Launchpad
The inept child, links are jokes, and old cartoons made new. Also: new Garbage Chairs of Amsterdam.
The Bad Child
For the most part, I think of therapy as gaslighting. The work (usually in my experience, at least) is about two things (1) making you accept the situation you’re in, and, (2) making changes in how you act and think. The part where you’re encouraged to talk more and “let people” in is a third thing. All of these have a common theme: it’s your fault, because you’re doing it wrong.
I know this is…ironically!…the wrong for me to think about it. (Hahahah…and then we’re back to me being wrong, but that’s wrong, I should not think like that about thinking like that…oh no…we’re caught in a rhetoric-vortex).
Anyhow, this a good take on therapy as gaslighting:
And in between therapy sessions, when the walls crack or you smell smoke, both you and your spouse blame YOU for it. You’re the identified patient. You’re not working hard enough, you’re too broken to surrender to love, you’re a bad kid. That’s when all of your systems revert to their default settings, the ones that say:
You should work harder. You should listen more. You should be less selfish.
This is why the whole framing of “self-improvement” and living your best life tends to backfire for so many people: because trying to BE BETTER is not always the most useful path forward. It’s a return to the rigid strategies of some sad, distant past.
As the rest of the advice brushes up against, there is a forth therapeutic thought-technology: maybe it’s OK to be a “bad kid” if that means feeling better. Put another way, imagine being someone who “doesn’t care what other people think, it’s [a] super power.”
I remain skeptical.
Speaking of…
Re-finding Polly from suck.com is such a treat. I don’t think I ever read her back then, well, maybe. But it’s more the delightful nostalgia of suck.com and the feel of a Gen-X voice; and of course to see how that voice has seasoned after all these years and experienced. I’m remembering now that I fantasied about being a suck.com writer. It seemed like The Goal. That magazine must have been a huge influence on me.

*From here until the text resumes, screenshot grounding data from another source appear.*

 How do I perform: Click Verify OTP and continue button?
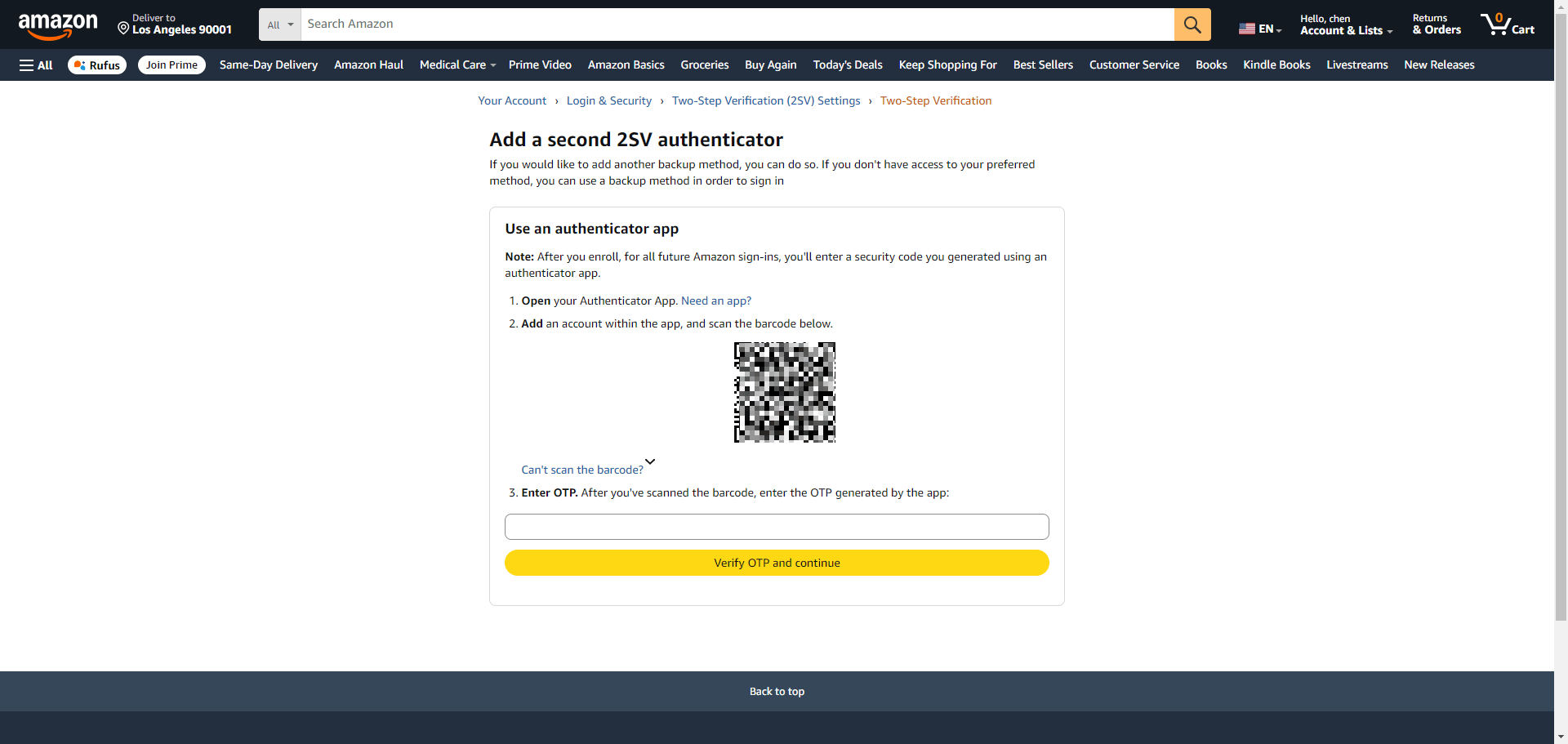click(777, 563)
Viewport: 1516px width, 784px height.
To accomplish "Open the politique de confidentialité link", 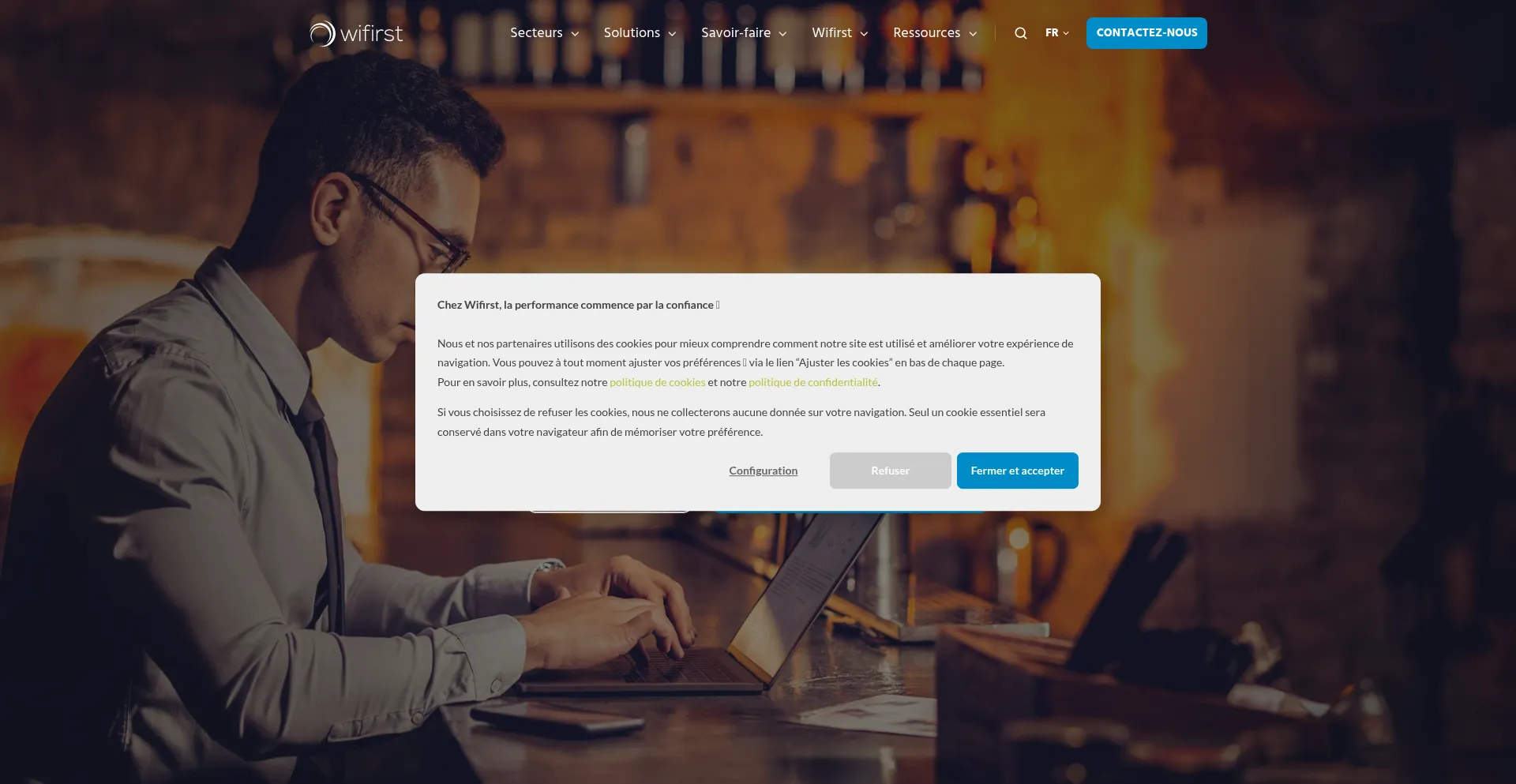I will 813,382.
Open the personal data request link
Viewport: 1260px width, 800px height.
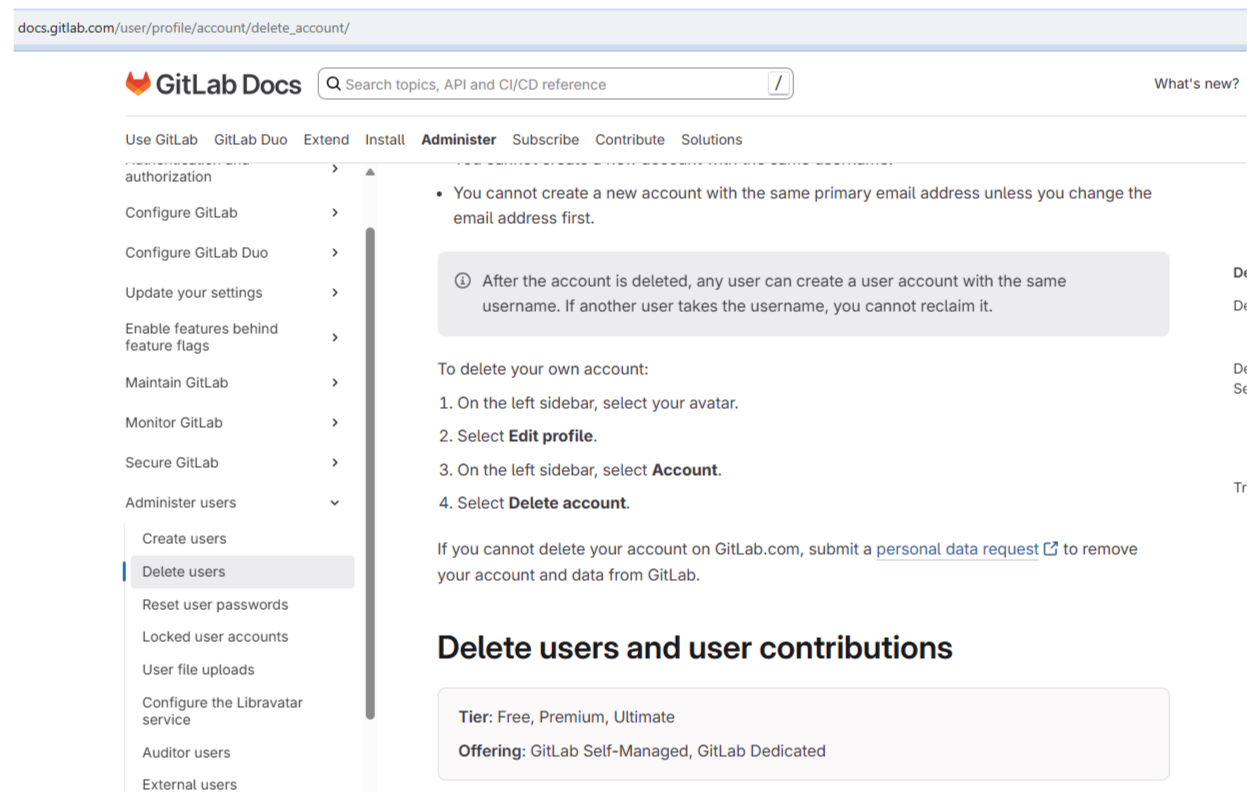coord(957,549)
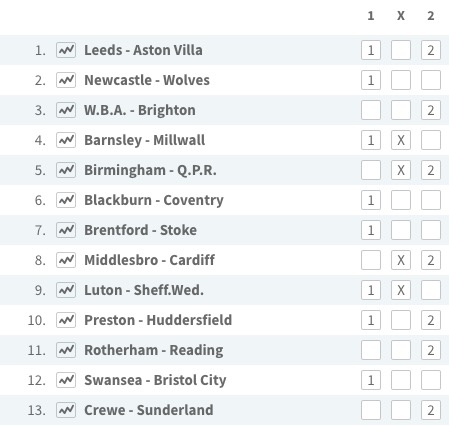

For example, this is a core part of my style:
Cavanaugh pointed out that one particular lasting legacy of Suck’s is the idea of using a link as a rhetorical effect. “People still used italics to make a point in a sentence back then,” he said, explaining that the site was one of the first to use a link to let readers know what it was writers were discussing, or to point to a joke. “That was what knocked my socks off about Suck right away, was the idea that oh, the link is this funny thing.”
“I think one of the things Suck did was recognize the ability of, if you have a link, if you’re writing on the web, you can assume people will catch up with you,” said Cox. “You can assume there’s a body of knowledge you share, and everyone is in on the joke.”
My content
Software Defined Talk Episode 400: Prompt Engineering - This week we discuss Cloud Earnings, ChatGPT Prompts and the OpenTelemetry controversy. Plus, thoughts on refrigerating eggs…
The more kubernetes you use, the more frequently you release software - The CNCF has a new kubernetes survey out and it has some interesting findings. We discuss several of them and our takes on them. Also, fresh back from cfmgmtcamp in Ghent, Coté talks about a new entrant in the configuration and release management space, System Initiative.
Wastebook
“thirty million persons governed by entrenched assholes.” Here.
“As the adage goes, ‘you ship your org chart,’” said one current employee. “It’s chaos here right now, so we’re shipping chaos.” Here.
Relevant to your interests
Microsoft’s OpenAI Powered Teams Premium and Viva Sales: What Customers Need to Know - AI stuff in Outlook to help sales people: “These new capabilities include Intelligent Recap, an AI powered tool that automatically generates helpful resources like: Meeting notes; Recommended tasks; Personalized meeting highlights; Meeting Chapters; AI-powered translations from 40 different languages.”
The Astonishing Transformation of Austin - Thorough. Also, good, brief history of the early days of tech in Austin, all the way back to MCC!
Writing, Riffs & Relationships - Write non-perfect, complete brainstorming/“just thinking out loud” pieces and send them to people. It’s still marketing, but more focused on small groups, and, thus, “outcomes.” You could imagine making a factory here where inside sales people had a big database of such riffs, and other raw content, and could use an AI to create natural-sounding riffs for the ISRs to email out.
Logoff
I was never a big Duck Tails fan. Sometimes my mom would have to drop me off early at school, like an hour before the official time. Along with three or so other people, I sat in a cold room with a TV. Duck Tails was often on, and also that one where they’re going to take over the world everyday. These were never my type of cartoon. I liked GI Joe, more realistic ones I guess.
One of my daughter’s has discovers the new Duck Tails cartoon and seems to really dig it. She also likes Mickey Mouse, which is a new thing in our family.
This is all to say: that Launchpad guy is pretty great.